Opinion, really. We obviously will never know what would have happened if those tax cuts would have not passed.
That they were meant to to do that? Arguable. But that they actually did that is clearly not the case, at least in this instance. You have to look no further than the economic stimulus package that came a few years after. Why would you need to stimulate the economy is you're in the middle of 'economic growth'? If anything, it contributed to the growth of the housing bubble.
There is no such thing as an "unbiased economist."
With a record like this on important issues, why should we trust democrats?
Besides, how long did it take President Obama to pick a dog, yet he wants to rush health care reform. Don't democrats realize how much more complicated it is than selecting a pet?
nice. never realized that.
You don't have to.
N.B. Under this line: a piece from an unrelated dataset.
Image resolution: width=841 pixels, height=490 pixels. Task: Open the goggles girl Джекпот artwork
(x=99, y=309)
That's why you didn't vote for them in the first place.
tax cuts NEVER pay for themselves.
Then add in the $800B for the estate tax cuts, and you have real money to fuel a housing/asset bubble.
who wants it passed?
You are wrong.
Assume the two hypothetical extremes:
1) At 0% taxation, the government makes no revenue.
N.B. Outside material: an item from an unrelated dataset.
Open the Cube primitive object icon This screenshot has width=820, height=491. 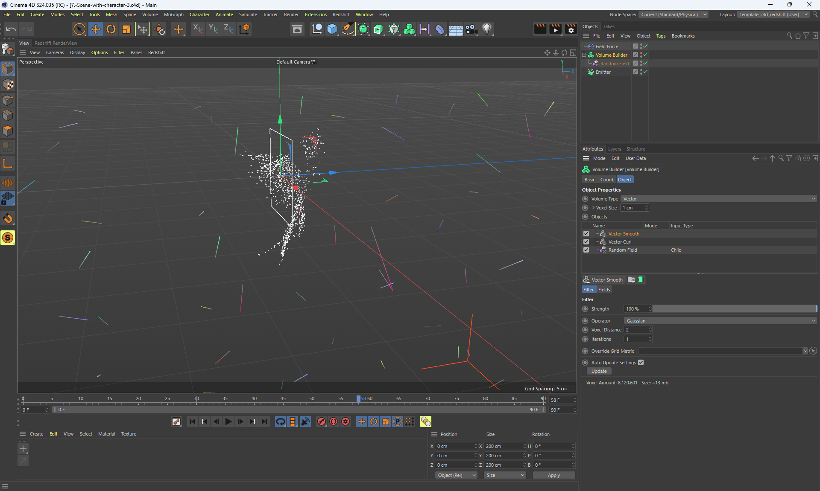(332, 29)
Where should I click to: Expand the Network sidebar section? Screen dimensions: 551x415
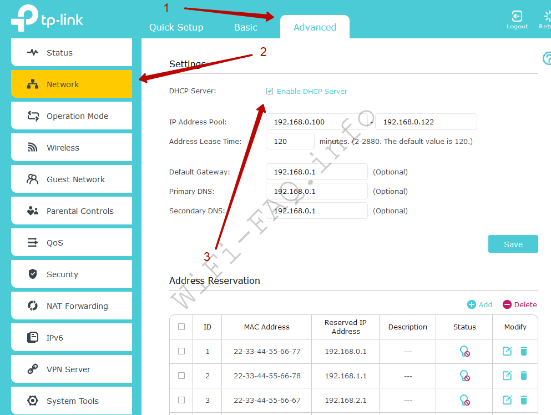point(72,84)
2) At 100% taxation, the government makes no revenue. sure, the first year, they confiscate everyone's wealth, but then who in their right mind is going to work, just to have it all taken away?
Somewhere between 0% and 100% is a taxation level that will make maximum revenue. It's not a point to just simply cut it in half either. Now since we have a history of the federal revenue being about 18% to 18.5% of the GNP, no matter what tax rate we use through history, we are at the wrong side of the curve. We need to continue to reduce taxes.
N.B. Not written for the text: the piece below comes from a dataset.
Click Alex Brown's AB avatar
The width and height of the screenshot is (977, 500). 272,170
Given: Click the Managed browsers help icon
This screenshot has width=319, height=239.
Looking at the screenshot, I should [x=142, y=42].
The "static" thinking person cannot understand how reduces taxes increases revenues. The mechanism is actually not too complicated. When individuals have more money, they simply spend more. The extra money creates more jobs, and the cycle slowly, over years, balances to a point of greater GNP, thus, greater revenues. 18% of a larger economy is more than 18% of an economy choked by tax rates.
When you increase the taxation of people and corporations, there is less money in the free economy to be spent. Jobs are lost. 18% at a smaller economy is less revenue for the government.
Right now, the tax cuts implemented by President Bush and a republican congress are set to expire next year. The 10% marginal rate will go back to 15%. 15%, to 25% to 28%, 28% to 31%, 33% to 35%, and 35% to 39.6%.
Do you guys paying the 10% marginal rate want to see your taxes increase by 50%? My god. The tax paying lower income received the biggest tax break. Myself, I used to drift between the 28% to 31% rate. I'm in the 25% rate this year after my deductions, but will go into paying 28% again. I'll be paying almost $2,000 more.
Let/s be conservative, and call it $1,500. Take that $1,500 and consider 200 other people in my situation. $300,000 less in the local economy. That's at least 1 to 5 jobs (depending on wages, probably 2 at my wages and benefits) directly affected because me and 20 other middle class workers are paying higher taxes.
The opposite holds true. When you reduce taxes, the free flow on money in the economy reduces spending, and reduces the need for employees.
Either way you look at it. Increasing or decreasing the money in the economy, it eventually gets taxed out. That's why the natural balance point is in the area of 18%.
Lower taxes = bigger economy = larger revenue at 18% of GNP.
Spinning the wheel
What's next? Laffer curve?
How can you fact check such a thing?
Fact check is not always correct. They make errors like anyone else. This is one of them if they actually claim, as fact, rather than opinion, that revenues would have been higher.
STATISTICS DO NOT MAKE FACTS!
I did not tread all of it, but they are flat out wrong if they stated it as fact! Without living an alternate time line, it's opinion. Not fact.
Fact Check lost credibility with that one.
Are you suggesting Laffer's theory is flawed?